FYI: Past, Present, Future

The Legislative Analyst's Office (LAO) recently put out the chart above showing the trend in state spending from the 1950s onward to the present. (The last data point is Gov. Brown's budget proposal which may be modified by the time the 2015-16 budget is enacted.)  The general fund (dashed line) is supposed to be the operating budget for the state and is the one you hear about when folks talk about deficits, surpluses, etc., albeit with only vague meanings often attached to those terms. The continuous line is the general fund and special funds combined. Special funds are earmarked for particular purposes and may have dedicated revenue streams attached.
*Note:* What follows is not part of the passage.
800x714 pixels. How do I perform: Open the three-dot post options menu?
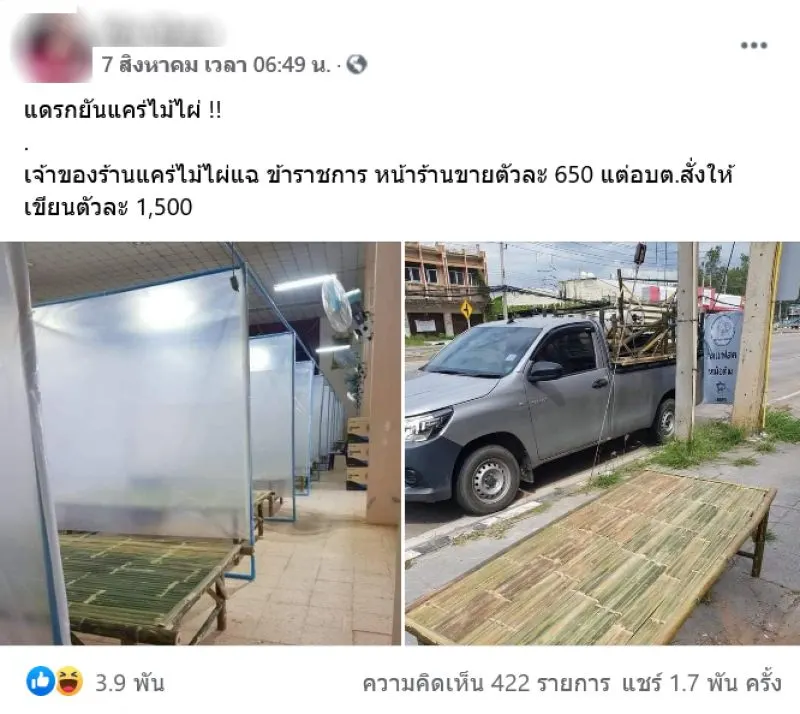pyautogui.click(x=754, y=45)
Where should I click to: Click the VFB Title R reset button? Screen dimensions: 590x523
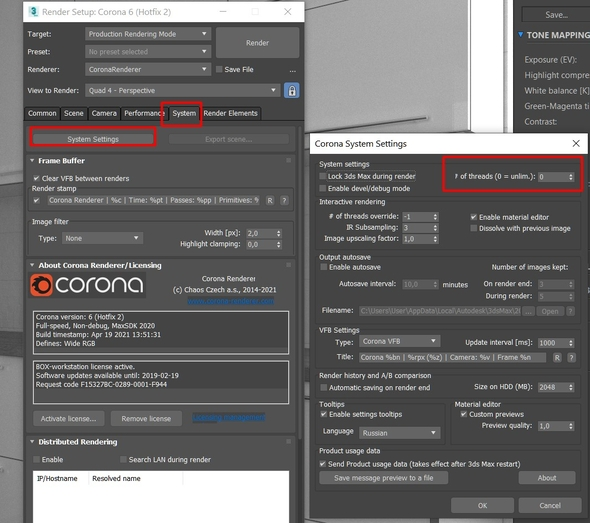point(557,357)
Transportation funding, for example, receives gas tax revenue. However, the line between operating and special is blurry. During the most recent budget crisis, for example, the legislature essentially shifted some general fund activities to special funds. So while general fund spending seems to have declined in the aftermath of the Great Recession, total spending is currently in the post-Prop 13 "normal" range of 7-8% of state personal income. (Prop 13 - which cut local property taxes substantially and required a 2/3 vote for tax increases - was enacted in 1978.)

Meanwhile, the Dept. of Finance has produced new long- term population projections which show a continuation of the slow population growth that set in after the end of the Cold War and the resultant military/aerospace funding decline.  The white population actually shrinks absolutely over the long term (out to 2060). Latino and Asian populations grow absolutely and relative to the overall total. The black share stays about the same.

The LAO report is at:
http://lao.ca.gov/letters/2015/Leno-state-spending-031015.pdf
The Dept. of Finance projections are at:
http://www.dof.ca.gov/research/demographic/reports/projections/P-1/
A summary of those projections is at:
http://www.sacbee.com/news/politics-government/capitol-alert/article13521122.html

1 comment:

  1. I wonder how much of the surge in spending in the late 1960s to early 1970s attributable to the shifting of K-12 funding from local to state ledgers because of Serrano v. Priest and similar? It seems the LAO is implying that taxpayers were suddenly paying a lot more in taxes during that period when it might be that local taxes went down while state taxes went up.